WORK REQUEST: Produce as output only the lines below starting at the line with "机械百科 (80, 154)" and continuing through the line with "Sort By (823, 536)", each one exactly as written.

DATA SUPPLIED:
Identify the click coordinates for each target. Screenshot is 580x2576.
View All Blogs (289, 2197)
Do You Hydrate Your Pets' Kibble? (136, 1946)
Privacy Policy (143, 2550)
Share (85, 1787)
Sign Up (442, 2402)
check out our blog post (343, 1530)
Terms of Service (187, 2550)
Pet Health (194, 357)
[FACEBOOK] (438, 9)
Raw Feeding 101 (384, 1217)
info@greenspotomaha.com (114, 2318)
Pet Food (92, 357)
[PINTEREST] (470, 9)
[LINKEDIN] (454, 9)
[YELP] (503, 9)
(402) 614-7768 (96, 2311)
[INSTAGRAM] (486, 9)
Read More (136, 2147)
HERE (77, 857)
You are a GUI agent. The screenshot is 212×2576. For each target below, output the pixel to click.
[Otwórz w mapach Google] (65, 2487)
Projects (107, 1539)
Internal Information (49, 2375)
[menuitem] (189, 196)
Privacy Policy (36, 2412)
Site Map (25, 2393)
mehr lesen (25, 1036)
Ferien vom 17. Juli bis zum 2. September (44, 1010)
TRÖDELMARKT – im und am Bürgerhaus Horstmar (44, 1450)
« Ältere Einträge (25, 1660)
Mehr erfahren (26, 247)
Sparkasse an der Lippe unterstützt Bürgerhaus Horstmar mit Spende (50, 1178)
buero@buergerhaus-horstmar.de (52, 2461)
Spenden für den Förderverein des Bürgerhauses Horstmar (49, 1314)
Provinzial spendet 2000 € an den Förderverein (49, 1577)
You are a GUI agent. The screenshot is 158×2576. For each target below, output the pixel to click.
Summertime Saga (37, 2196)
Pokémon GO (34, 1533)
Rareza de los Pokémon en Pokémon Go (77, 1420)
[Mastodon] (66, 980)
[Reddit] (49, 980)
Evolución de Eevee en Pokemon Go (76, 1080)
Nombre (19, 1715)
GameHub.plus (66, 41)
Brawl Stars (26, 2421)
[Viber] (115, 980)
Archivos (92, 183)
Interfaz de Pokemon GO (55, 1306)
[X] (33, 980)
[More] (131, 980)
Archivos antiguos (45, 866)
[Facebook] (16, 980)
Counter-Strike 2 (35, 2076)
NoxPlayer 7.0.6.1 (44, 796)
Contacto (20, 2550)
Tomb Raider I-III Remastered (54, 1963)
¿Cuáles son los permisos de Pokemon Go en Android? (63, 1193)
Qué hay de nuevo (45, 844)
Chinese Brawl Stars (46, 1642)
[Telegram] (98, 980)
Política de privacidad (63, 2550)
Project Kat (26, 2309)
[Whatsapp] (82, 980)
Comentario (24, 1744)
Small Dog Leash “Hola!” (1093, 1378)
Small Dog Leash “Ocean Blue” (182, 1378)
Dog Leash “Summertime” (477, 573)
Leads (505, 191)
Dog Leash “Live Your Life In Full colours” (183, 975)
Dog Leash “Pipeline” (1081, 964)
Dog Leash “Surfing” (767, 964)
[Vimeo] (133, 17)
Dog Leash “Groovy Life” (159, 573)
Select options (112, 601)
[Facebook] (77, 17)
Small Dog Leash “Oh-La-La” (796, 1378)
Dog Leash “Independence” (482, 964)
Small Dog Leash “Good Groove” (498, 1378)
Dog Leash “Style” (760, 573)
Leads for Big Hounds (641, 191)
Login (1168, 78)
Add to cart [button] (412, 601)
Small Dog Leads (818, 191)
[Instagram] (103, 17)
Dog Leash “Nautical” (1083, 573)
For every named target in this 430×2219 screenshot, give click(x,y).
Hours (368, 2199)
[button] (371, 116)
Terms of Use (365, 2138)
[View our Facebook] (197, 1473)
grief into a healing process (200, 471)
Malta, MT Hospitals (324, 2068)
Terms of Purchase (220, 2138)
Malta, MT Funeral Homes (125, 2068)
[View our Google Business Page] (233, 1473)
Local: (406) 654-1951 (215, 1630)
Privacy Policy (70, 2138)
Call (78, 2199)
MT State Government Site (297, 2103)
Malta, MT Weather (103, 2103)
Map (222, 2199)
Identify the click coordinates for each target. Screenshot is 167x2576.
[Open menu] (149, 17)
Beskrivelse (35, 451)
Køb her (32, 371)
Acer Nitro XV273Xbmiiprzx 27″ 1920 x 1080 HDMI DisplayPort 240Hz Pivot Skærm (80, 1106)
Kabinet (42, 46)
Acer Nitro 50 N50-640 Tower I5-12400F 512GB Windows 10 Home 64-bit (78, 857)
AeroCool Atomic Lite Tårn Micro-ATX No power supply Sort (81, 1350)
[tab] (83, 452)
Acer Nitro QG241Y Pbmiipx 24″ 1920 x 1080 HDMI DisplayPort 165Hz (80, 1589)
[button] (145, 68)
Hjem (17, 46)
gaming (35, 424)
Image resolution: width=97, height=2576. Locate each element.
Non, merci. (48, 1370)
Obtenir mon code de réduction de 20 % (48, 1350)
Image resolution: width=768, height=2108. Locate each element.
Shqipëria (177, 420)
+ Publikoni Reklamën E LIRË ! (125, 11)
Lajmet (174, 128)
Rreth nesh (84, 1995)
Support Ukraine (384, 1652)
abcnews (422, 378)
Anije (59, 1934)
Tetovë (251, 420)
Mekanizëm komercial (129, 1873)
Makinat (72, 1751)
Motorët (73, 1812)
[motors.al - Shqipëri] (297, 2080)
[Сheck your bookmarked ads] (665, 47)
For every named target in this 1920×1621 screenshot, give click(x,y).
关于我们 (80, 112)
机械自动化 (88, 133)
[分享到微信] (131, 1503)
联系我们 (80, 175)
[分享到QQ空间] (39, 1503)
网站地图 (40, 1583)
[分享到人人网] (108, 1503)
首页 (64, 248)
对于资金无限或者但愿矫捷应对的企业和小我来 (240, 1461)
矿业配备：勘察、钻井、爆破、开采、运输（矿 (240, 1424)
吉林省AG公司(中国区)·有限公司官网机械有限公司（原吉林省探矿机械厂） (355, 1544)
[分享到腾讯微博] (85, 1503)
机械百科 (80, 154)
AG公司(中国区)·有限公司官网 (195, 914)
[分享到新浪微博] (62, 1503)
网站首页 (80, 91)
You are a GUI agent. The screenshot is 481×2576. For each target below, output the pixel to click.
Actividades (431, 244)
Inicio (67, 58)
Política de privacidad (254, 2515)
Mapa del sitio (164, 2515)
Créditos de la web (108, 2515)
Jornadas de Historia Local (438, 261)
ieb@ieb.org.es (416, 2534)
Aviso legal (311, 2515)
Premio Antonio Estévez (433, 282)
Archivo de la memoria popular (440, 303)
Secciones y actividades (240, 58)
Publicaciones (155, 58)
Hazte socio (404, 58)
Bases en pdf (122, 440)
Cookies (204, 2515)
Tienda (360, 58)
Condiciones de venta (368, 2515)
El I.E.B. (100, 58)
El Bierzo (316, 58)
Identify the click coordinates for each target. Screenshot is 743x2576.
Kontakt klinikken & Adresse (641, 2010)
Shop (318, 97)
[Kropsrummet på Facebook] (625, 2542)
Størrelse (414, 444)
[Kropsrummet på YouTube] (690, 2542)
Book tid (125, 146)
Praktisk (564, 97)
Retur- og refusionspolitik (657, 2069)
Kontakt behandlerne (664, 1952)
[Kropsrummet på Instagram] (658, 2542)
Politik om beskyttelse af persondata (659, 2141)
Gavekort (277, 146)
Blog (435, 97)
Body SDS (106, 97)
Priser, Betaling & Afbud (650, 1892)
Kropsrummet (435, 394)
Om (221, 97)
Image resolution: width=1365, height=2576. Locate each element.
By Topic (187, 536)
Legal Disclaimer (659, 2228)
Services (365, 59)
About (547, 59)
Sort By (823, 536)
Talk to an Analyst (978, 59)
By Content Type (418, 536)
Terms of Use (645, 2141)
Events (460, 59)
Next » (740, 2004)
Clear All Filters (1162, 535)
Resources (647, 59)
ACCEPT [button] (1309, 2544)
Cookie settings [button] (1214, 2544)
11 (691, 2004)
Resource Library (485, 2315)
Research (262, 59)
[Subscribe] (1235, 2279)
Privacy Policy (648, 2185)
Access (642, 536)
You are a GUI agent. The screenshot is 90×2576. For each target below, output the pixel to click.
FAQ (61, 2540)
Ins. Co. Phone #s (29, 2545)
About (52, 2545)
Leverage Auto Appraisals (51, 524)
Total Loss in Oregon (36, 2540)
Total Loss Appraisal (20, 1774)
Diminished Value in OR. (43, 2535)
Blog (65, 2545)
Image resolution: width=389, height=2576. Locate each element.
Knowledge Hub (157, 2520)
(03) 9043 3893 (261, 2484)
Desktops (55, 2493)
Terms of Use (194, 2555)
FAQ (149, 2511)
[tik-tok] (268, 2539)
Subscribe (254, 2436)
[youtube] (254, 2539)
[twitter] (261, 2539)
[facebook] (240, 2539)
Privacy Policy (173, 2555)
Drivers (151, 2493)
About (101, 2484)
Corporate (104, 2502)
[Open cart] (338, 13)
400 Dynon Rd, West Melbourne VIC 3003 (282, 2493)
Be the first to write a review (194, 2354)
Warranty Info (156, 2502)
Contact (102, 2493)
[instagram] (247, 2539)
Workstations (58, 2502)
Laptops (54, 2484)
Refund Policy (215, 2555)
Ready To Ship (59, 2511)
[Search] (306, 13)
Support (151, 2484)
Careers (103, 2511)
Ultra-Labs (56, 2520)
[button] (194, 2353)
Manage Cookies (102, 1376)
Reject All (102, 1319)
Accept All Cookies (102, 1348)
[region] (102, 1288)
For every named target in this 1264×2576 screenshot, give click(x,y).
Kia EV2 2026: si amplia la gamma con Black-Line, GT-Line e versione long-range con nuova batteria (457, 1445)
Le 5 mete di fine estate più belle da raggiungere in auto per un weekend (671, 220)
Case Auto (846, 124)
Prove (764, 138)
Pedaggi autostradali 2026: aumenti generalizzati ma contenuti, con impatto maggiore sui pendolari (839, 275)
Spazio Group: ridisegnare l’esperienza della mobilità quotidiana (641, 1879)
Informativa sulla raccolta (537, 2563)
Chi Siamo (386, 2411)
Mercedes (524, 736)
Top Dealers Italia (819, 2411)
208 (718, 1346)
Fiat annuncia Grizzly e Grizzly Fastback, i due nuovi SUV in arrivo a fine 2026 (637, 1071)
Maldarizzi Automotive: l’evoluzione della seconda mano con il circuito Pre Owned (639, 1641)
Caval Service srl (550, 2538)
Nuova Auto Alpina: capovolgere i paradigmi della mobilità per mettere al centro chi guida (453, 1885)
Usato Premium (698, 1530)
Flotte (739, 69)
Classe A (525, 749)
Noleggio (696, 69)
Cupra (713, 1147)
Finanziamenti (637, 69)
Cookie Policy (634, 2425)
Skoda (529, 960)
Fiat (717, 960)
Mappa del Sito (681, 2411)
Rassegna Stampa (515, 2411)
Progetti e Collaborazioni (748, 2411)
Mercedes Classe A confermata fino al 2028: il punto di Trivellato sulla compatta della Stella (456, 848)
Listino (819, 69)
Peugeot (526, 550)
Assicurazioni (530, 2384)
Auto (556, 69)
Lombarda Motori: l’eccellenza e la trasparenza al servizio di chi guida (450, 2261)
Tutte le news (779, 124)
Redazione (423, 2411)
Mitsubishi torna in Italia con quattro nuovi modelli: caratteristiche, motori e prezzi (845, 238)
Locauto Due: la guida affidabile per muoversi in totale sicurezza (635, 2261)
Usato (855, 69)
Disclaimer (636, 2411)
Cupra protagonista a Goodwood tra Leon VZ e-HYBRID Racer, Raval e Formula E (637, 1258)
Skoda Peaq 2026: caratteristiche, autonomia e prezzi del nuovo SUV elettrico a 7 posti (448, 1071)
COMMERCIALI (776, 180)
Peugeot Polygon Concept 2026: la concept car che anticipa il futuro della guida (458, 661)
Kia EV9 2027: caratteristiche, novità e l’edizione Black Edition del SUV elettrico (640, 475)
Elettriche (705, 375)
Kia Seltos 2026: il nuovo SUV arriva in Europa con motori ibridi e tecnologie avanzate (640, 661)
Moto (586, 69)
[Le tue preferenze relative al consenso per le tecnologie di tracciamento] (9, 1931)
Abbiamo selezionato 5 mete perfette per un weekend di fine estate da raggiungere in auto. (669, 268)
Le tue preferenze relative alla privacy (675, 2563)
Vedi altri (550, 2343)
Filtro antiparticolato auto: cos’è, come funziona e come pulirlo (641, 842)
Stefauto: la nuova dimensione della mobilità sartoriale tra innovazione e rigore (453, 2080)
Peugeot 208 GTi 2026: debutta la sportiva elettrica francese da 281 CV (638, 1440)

ANSWER TO THIS TASK:
机械百科 (80, 154)
AG公司(中国区)·有限公司官网 (195, 914)
[分享到新浪微博] (62, 1503)
网站首页 (80, 91)
You are a GUI agent. The screenshot is 481×2576. For each target below, output the pixel to click.
Actividades (431, 244)
Inicio (67, 58)
Política de privacidad (254, 2515)
Mapa del sitio (164, 2515)
Créditos de la web (108, 2515)
Jornadas de Historia Local (438, 261)
ieb@ieb.org.es (416, 2534)
Aviso legal (311, 2515)
Premio Antonio Estévez (433, 282)
Archivo de la memoria popular (440, 303)
Secciones y actividades (240, 58)
Publicaciones (155, 58)
Hazte socio (404, 58)
Bases en pdf (122, 440)
Cookies (204, 2515)
Tienda (360, 58)
Condiciones de venta (368, 2515)
El I.E.B. (100, 58)
El Bierzo (316, 58)
Identify the click coordinates for each target. Screenshot is 743x2576.
Kontakt klinikken & Adresse (641, 2010)
Shop (318, 97)
[Kropsrummet på Facebook] (625, 2542)
Størrelse (414, 444)
[Kropsrummet på YouTube] (690, 2542)
Book tid (125, 146)
Praktisk (564, 97)
Retur- og refusionspolitik (657, 2069)
Kontakt behandlerne (664, 1952)
[Kropsrummet på Instagram] (658, 2542)
Politik om beskyttelse af persondata (659, 2141)
Gavekort (277, 146)
Blog (435, 97)
Body SDS (106, 97)
Priser, Betaling & Afbud (650, 1892)
Kropsrummet (435, 394)
Om (221, 97)
Image resolution: width=1365, height=2576. Locate each element.
By Topic (187, 536)
Legal Disclaimer (659, 2228)
Services (365, 59)
About (547, 59)
Sort By (823, 536)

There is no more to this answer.